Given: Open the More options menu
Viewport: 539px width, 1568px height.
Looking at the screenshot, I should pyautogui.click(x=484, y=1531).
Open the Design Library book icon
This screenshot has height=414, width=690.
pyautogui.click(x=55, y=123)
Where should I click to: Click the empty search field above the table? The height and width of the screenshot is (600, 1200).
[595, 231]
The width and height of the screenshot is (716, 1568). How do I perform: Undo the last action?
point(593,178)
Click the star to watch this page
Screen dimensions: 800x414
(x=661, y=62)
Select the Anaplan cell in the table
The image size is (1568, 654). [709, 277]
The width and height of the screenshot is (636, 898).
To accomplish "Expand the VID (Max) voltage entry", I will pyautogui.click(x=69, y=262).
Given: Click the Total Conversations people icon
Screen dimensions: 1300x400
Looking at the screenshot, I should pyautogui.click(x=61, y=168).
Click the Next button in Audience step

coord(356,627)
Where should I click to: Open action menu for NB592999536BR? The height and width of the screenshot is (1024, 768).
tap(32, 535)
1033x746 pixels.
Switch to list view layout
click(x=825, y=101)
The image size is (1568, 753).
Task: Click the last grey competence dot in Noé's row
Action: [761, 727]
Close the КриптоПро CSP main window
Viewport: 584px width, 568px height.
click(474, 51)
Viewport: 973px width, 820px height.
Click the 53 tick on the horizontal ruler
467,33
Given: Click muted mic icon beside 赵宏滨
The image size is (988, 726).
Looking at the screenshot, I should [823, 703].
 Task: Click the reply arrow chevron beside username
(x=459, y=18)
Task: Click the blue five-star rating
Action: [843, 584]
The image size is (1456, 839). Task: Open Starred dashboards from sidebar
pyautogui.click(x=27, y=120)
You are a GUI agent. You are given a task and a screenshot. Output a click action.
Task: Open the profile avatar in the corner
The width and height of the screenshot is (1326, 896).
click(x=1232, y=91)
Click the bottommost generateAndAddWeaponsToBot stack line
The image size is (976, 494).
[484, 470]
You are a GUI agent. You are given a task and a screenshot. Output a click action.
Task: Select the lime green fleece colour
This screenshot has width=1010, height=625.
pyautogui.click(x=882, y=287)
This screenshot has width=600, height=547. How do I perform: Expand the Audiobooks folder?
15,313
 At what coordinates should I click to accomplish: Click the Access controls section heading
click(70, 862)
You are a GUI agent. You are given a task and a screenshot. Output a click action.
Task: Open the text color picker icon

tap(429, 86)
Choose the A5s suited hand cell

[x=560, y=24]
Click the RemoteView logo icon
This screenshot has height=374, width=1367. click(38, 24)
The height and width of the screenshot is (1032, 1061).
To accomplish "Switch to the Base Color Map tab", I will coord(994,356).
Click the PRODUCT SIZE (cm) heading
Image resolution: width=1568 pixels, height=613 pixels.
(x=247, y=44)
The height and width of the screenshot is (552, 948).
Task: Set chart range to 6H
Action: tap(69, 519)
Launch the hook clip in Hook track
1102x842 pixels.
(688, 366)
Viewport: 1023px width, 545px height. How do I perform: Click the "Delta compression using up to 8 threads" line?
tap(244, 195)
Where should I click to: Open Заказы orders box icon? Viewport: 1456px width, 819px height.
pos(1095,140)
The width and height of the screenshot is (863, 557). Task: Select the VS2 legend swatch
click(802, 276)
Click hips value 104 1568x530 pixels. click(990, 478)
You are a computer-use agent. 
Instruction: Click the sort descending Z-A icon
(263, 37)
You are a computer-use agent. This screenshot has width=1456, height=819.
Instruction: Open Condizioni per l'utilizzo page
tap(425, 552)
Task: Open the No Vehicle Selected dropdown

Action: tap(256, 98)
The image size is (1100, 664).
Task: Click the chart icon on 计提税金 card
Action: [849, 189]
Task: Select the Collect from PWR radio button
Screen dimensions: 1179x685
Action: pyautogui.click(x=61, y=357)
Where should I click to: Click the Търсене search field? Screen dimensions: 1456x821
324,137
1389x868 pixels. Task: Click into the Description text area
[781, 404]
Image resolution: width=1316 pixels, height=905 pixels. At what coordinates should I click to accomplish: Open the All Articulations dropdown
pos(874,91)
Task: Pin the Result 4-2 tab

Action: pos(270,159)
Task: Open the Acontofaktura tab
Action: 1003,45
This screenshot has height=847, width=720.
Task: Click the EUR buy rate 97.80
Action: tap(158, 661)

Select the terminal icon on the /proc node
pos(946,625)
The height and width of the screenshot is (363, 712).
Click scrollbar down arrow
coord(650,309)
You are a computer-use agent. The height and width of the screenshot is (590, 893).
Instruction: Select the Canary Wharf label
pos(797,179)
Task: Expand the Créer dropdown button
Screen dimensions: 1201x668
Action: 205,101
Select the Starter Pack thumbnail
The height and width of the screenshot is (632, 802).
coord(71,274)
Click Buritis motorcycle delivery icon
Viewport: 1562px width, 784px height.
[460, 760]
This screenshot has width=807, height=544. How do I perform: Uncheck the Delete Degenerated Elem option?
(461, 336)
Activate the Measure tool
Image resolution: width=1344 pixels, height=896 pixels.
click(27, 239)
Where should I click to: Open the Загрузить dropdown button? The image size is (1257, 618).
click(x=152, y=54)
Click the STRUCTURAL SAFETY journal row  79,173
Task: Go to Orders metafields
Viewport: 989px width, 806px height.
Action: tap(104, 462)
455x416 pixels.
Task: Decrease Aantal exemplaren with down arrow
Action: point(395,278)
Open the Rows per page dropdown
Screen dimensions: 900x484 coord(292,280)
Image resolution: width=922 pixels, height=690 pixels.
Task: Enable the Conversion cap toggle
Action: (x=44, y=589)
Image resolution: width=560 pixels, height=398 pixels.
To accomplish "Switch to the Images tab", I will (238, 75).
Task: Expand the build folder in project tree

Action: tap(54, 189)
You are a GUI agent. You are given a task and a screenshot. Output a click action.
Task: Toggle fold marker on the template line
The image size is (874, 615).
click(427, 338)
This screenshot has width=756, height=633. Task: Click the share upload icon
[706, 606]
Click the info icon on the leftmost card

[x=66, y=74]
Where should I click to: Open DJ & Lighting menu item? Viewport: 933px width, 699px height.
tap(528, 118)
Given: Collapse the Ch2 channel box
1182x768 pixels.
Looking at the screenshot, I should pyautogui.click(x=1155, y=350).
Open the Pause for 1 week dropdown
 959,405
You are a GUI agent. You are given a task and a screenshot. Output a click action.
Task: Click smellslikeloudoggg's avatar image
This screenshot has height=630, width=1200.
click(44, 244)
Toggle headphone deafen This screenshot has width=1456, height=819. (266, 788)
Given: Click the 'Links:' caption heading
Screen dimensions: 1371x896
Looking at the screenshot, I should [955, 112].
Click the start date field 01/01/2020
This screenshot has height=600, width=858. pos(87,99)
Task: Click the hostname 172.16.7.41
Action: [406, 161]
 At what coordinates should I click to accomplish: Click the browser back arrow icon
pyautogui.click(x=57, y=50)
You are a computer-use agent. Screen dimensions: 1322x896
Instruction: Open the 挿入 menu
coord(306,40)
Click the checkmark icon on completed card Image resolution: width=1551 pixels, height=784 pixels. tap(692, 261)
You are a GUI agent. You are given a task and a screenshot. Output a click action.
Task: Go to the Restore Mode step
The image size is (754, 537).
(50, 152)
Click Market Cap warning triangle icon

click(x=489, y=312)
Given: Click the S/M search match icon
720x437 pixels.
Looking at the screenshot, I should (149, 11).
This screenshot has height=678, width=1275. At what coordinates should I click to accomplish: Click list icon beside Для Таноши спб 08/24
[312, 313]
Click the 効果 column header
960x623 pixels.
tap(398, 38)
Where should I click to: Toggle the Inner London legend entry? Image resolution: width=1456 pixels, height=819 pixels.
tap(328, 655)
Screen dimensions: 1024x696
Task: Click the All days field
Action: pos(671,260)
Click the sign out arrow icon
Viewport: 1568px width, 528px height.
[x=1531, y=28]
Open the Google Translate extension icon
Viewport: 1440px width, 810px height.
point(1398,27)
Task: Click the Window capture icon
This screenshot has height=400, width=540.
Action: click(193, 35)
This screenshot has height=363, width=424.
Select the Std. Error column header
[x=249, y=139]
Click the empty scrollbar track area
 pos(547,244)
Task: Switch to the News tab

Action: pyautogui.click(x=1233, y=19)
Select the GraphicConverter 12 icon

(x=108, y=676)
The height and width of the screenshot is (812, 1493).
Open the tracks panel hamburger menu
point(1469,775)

■ Exercise aim: Will you copy out the lines above without changing a character, beginning at the line that contains "Viewport: 1023px width, 545px" and stopping after the line that contains "Click hips value"?

■ Problem solution:
Viewport: 1023px width, 545px height. How do I perform: Click the "Delta compression using up to 8 threads" line?
tap(244, 195)
Where should I click to: Open Заказы orders box icon? Viewport: 1456px width, 819px height.
pos(1095,140)
The width and height of the screenshot is (863, 557). Task: Select the VS2 legend swatch
click(802, 276)
Click hips value 104 1568x530 pixels. click(990, 478)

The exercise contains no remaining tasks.